The Chinese had to play their rare earth ace before they'd like to in a kinetic war and the level 9 trade war got dialed back to about a 6, but now Washington is rushing to secure their own.  Rare earth minerals aren't actually that rare, they were just cheaper from subsidized Chinese mines that don't have EPA oversight, so it's only a matter of time before the US eliminates the leverage on them and applies leverage on others.

Germany recently realized with horror that they no longer have a significant competitive advantage versus Chinese exports.  Soaring energy costs, thin labor, and falling behind technologically.  Europe no longer has agency, they are an economic battleground between America and China with a literal battleground by proxies along one edge sketching a specter of their possible future.  With their dependence on the US and fear of market flooding they have little choice but to begin closing their market to the Chinese.  Without the EU and US markets exports can't keep China afloat anymore.

If Xi remains in control for another couple years he's going to need a war to hang his hat on.  Most likely Taiwan; possibly he'll pick an easier fight elsewhere.  Chinese labor morale is cracking and they need a new reason to follow the leader.  I expect they'll be shooting at somebody in a year or two.

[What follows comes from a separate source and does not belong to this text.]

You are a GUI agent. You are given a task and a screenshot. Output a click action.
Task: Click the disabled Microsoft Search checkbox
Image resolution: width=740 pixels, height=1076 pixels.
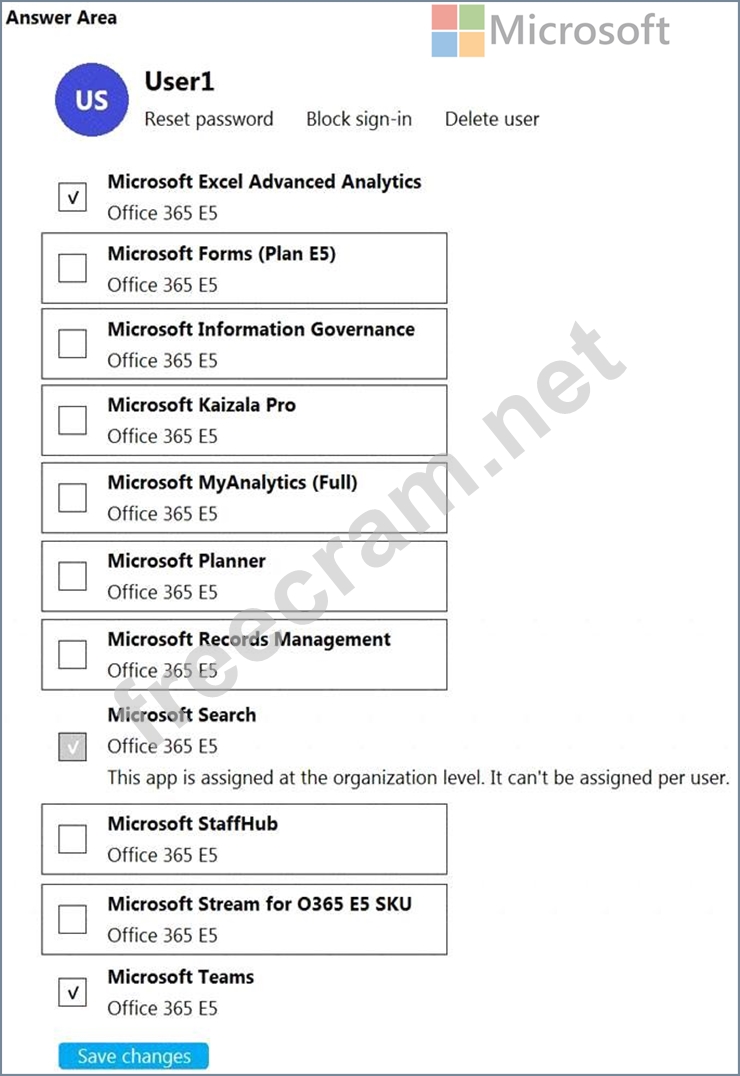(x=72, y=746)
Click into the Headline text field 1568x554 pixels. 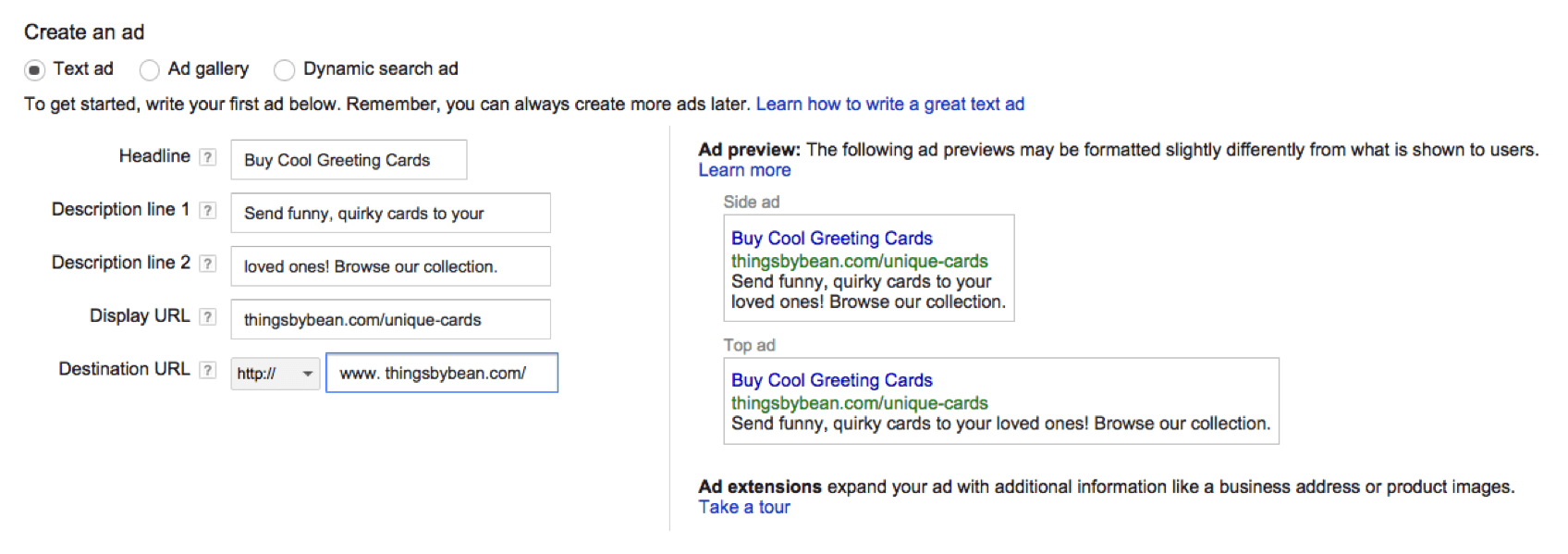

AI is a wildcard, everybody is going to be dealing with domestic chaos if unemployment is 50%.  Everybody.  If the robot revolution takes off sooner rather than later China could catch the leading edge of that and drag themselves out of this hole by manufacturing them by the tens of millions, but that would create an 80% unemployment world and a super chaotic transition, if there's even a good system to transition to.
Today 12:28:27 PM EST
[#3]
I hope the whole damned country goes down the crapper......the Chinese deserve all the misery they get
"The villainy you teach me, I will execute, and it shall go hard but I will better the instruction"
Today 12:49:44 PM EST
[#4]
Just an aside here... where do you get stats from china that you actually trust? Or do you just kind of have to just watch the trends and read between the lines forever? Most everything I see out of their "official" statements turns out to be BS.